- [Work to complete]: Return the data below exactly, but only from the line containing "Click swap icon between List B and C" through the line containing "You are a computer-use agent. The", with both of those lines included.

- [Records provided]:
****************

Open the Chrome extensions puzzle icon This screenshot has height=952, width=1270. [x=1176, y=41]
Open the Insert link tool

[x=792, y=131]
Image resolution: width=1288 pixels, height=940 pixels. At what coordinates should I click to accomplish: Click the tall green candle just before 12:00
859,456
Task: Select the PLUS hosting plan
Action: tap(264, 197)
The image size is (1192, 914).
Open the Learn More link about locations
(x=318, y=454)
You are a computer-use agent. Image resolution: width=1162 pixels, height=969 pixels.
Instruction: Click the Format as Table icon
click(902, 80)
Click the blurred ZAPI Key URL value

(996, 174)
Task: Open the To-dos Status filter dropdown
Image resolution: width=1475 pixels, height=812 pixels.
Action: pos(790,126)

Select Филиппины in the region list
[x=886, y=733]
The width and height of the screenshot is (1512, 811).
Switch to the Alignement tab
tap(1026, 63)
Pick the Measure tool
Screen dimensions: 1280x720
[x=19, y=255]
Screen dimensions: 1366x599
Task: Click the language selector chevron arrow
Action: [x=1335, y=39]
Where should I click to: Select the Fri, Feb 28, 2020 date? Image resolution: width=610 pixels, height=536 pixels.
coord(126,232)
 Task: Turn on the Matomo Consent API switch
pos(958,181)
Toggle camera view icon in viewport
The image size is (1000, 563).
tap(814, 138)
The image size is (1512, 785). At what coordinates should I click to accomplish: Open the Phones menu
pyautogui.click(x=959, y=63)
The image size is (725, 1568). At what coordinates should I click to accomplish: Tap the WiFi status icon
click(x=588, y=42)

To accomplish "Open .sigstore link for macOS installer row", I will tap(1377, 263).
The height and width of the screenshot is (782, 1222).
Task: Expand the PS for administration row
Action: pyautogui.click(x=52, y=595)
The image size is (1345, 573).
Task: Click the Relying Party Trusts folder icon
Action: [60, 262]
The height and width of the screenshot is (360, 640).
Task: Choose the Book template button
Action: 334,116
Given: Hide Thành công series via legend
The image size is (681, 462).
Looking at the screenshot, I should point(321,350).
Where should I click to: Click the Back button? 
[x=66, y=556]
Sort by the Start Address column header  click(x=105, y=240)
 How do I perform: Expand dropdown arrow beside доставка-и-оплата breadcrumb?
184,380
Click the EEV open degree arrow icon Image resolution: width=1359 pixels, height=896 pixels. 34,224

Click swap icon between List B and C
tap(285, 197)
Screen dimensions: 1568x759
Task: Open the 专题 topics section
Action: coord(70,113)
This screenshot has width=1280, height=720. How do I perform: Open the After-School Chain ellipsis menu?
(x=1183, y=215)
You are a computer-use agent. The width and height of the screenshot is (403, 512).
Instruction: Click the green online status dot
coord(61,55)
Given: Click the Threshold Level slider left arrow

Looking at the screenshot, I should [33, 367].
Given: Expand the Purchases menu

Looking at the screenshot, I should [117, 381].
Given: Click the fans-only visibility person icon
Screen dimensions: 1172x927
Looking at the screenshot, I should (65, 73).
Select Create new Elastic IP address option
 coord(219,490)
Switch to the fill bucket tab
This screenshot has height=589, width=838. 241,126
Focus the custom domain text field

****************

- [Result of the task]:
Click swap icon between List B and C
tap(285, 197)
Screen dimensions: 1568x759
Task: Open the 专题 topics section
Action: coord(70,113)
This screenshot has width=1280, height=720. How do I perform: Open the After-School Chain ellipsis menu?
(x=1183, y=215)
You are a computer-use agent. The width and height of the screenshot is (403, 512).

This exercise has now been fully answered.